A STOCKBROKER which went into administration has been publicly censured and would have been fined £4.9m if it were still in business.

The Financial Conduct Authority (FCA) decided to waive the fine on Bournemouth-based Pritchard Stockbrokers Ltd so that any assets could be made available to creditors.

But it found the company had “recklessly” failed to protect its clients’ funds and lost around £3m of client money.

The stockbroker and wealth management company had more than 11,000 customers during the period in question and was responsible for managing more than £26m for customers.

But it was not providing adequate protection for client funds and had used client money for business expenses, the FCA found.

The authority said Pritchard routinely failed to pay enough money into its client bank account to cover shortfalls in client money. It also failed to tell the FCA.

It even provided an assurance to the FCA in 2010 that it was “confident” it was complying with its obligations on client money.

Its failures resulted in the Financial Services Compensation Scheme having to compensate clients.

Pritchard was incorporated in 1986 and had been authorised to carry on designated investment business in 2001. It had a head office in Bournemouth and 10 ancillary offices.

But it ran into financial problems in 2009 and used client money to meet business expenses.

The amount by which it failed to meet daily shortfalls in client accounts ranged from £198,000 to £2.6m.

Managing director David Gillespie and finance director David Welsby claimed the company had an offshore facility offering £2m to support its client money position.

But no “credible evidence” had been produced for the existence of the offshore facility and such arrangements did not comply with the rules, the FCA said.
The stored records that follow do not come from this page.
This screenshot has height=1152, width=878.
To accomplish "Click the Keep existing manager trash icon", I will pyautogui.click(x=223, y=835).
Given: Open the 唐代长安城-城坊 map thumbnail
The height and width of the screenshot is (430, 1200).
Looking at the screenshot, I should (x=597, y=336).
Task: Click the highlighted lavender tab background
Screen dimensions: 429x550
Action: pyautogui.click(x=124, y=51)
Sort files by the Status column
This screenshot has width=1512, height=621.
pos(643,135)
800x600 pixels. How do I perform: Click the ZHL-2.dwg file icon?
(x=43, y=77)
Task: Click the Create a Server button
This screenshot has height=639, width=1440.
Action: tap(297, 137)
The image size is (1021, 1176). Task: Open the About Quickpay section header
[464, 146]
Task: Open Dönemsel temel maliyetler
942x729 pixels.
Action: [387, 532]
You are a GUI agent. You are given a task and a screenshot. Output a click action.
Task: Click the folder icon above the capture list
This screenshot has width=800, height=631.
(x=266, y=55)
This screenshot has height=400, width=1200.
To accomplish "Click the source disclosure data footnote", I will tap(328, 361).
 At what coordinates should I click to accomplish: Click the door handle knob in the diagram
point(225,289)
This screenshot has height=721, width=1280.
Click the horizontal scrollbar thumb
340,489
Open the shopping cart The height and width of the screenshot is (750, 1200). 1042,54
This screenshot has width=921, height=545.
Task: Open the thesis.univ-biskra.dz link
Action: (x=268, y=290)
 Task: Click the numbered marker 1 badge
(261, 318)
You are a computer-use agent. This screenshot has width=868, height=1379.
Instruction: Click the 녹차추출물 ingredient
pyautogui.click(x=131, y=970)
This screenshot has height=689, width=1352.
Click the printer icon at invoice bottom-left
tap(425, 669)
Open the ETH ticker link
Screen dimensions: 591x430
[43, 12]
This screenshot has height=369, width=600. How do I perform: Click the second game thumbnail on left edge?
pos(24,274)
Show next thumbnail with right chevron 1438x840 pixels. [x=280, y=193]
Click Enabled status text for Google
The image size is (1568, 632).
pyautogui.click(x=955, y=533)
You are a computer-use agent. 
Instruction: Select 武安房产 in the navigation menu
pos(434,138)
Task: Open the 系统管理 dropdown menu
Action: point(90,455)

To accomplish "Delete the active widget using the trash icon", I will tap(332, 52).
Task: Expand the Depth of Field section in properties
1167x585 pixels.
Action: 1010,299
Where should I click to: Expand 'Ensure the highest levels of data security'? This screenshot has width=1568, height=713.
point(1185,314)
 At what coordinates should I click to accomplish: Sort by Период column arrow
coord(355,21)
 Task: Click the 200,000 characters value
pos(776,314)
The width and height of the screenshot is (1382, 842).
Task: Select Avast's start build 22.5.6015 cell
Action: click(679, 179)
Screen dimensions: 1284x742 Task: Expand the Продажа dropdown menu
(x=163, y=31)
The FCA seized Pritchard’s assets in February 2012 and the company entered special administration the following month.

Issuing a public censure, the authority said: “Pritchard recklessly relied upon the existence of an undocumented and opaque offshore facility in attempting to correct a deficit which it had wrongfully brought about in its client money position.

“Its failure adequately to protect its client money throughout the relevant period contributed to a loss of approximately £3m of client money by the time Pritchard entered into special administration.”